*Exercise objective*: Would you reproduce the data below exactly, please, leaving out its images?

*Stored entries*:
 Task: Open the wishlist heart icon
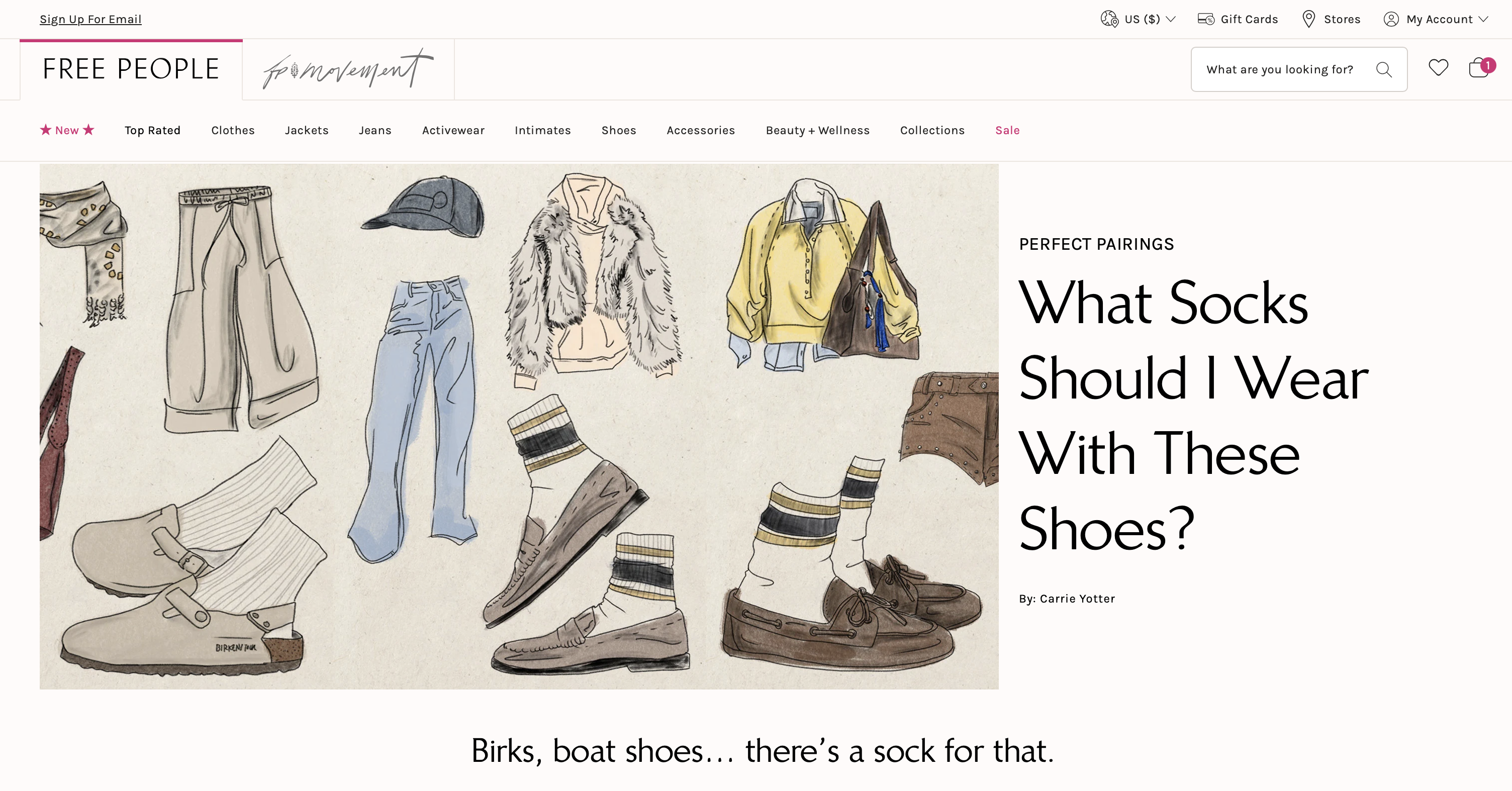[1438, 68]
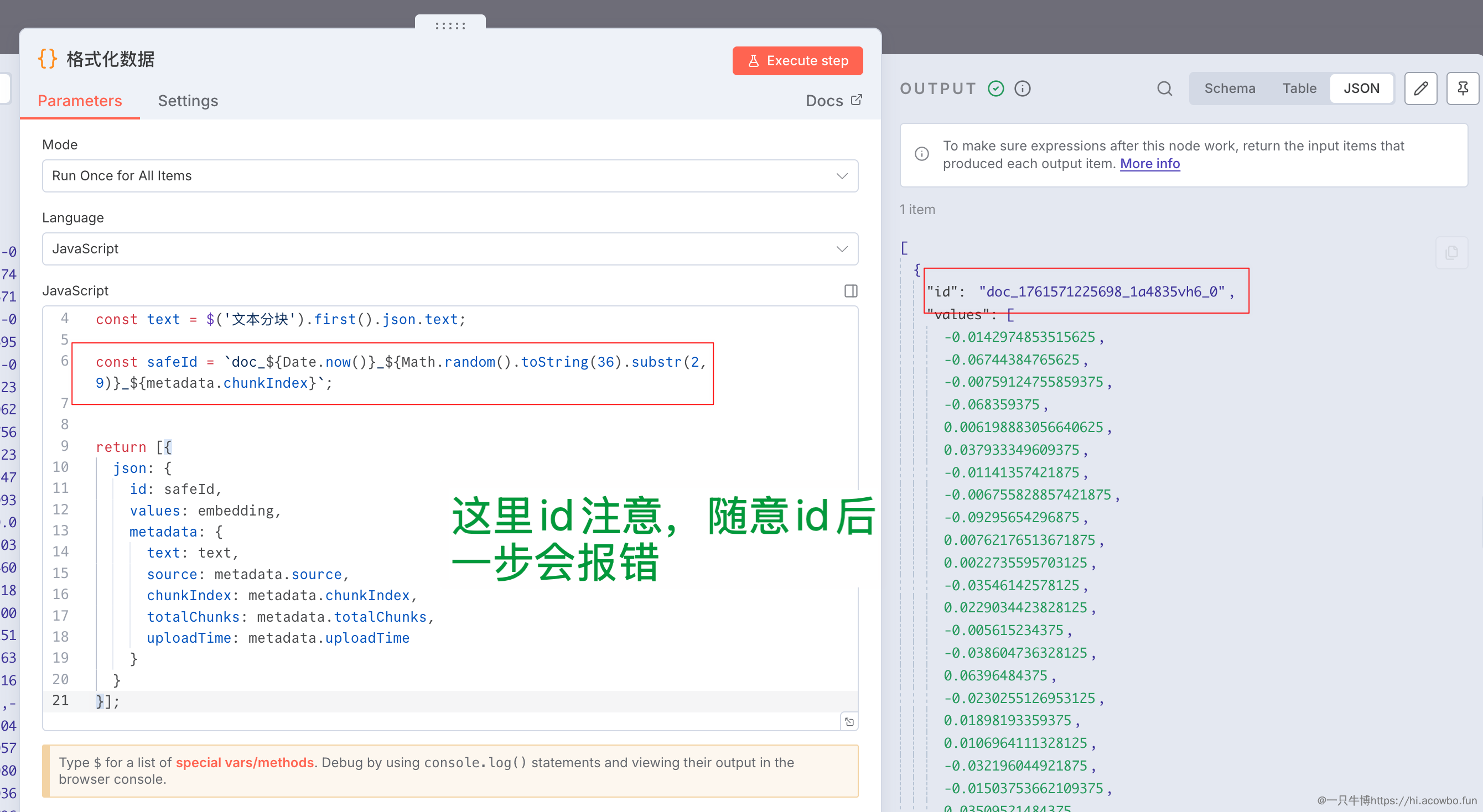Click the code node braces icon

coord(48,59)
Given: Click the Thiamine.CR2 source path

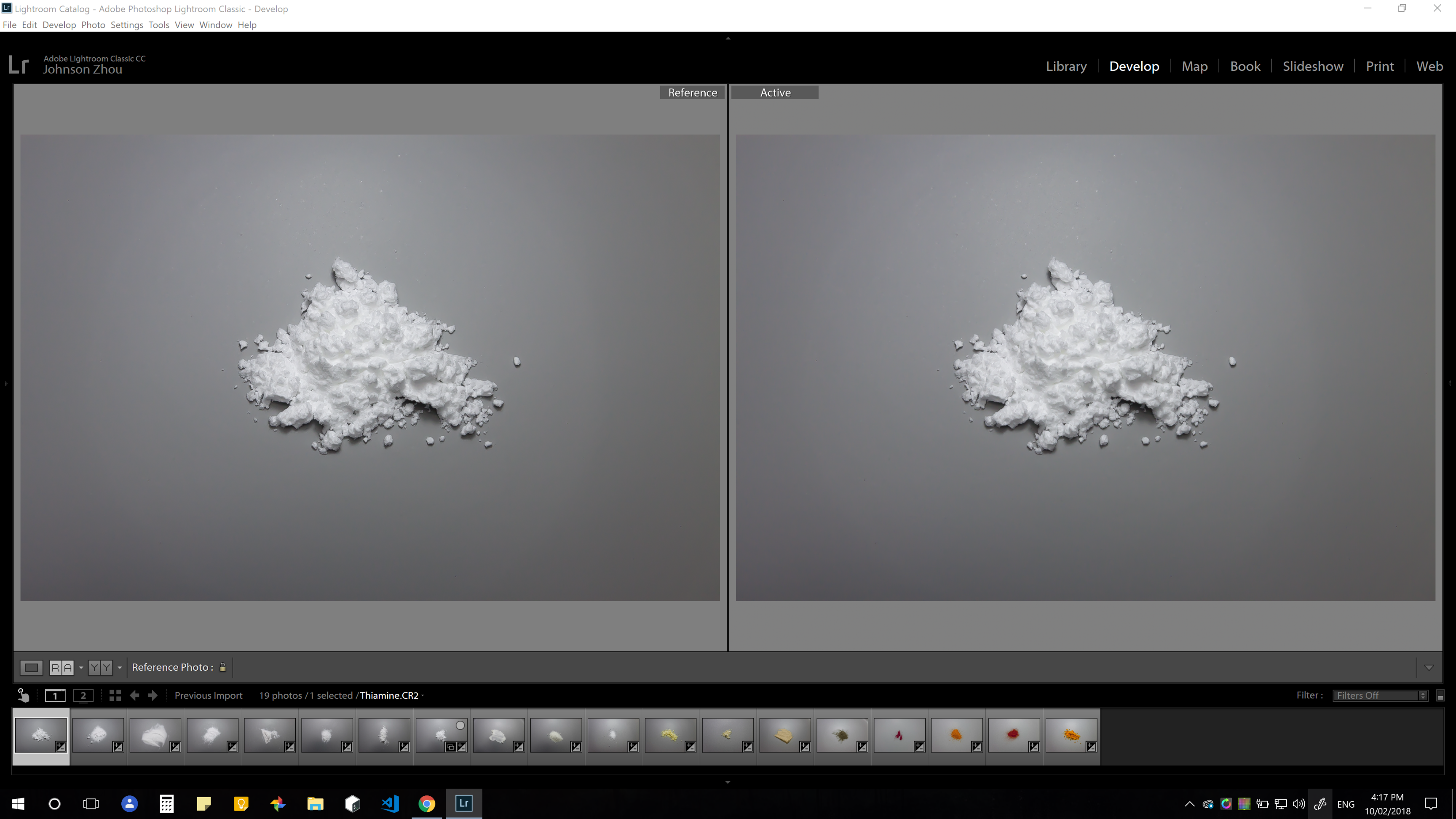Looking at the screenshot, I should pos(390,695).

*Answer box*:
 Task: Open the wishlist heart icon
[1438, 68]
Click the code node braces icon

coord(48,59)
Given: Click the Thiamine.CR2 source path

Looking at the screenshot, I should pos(390,695).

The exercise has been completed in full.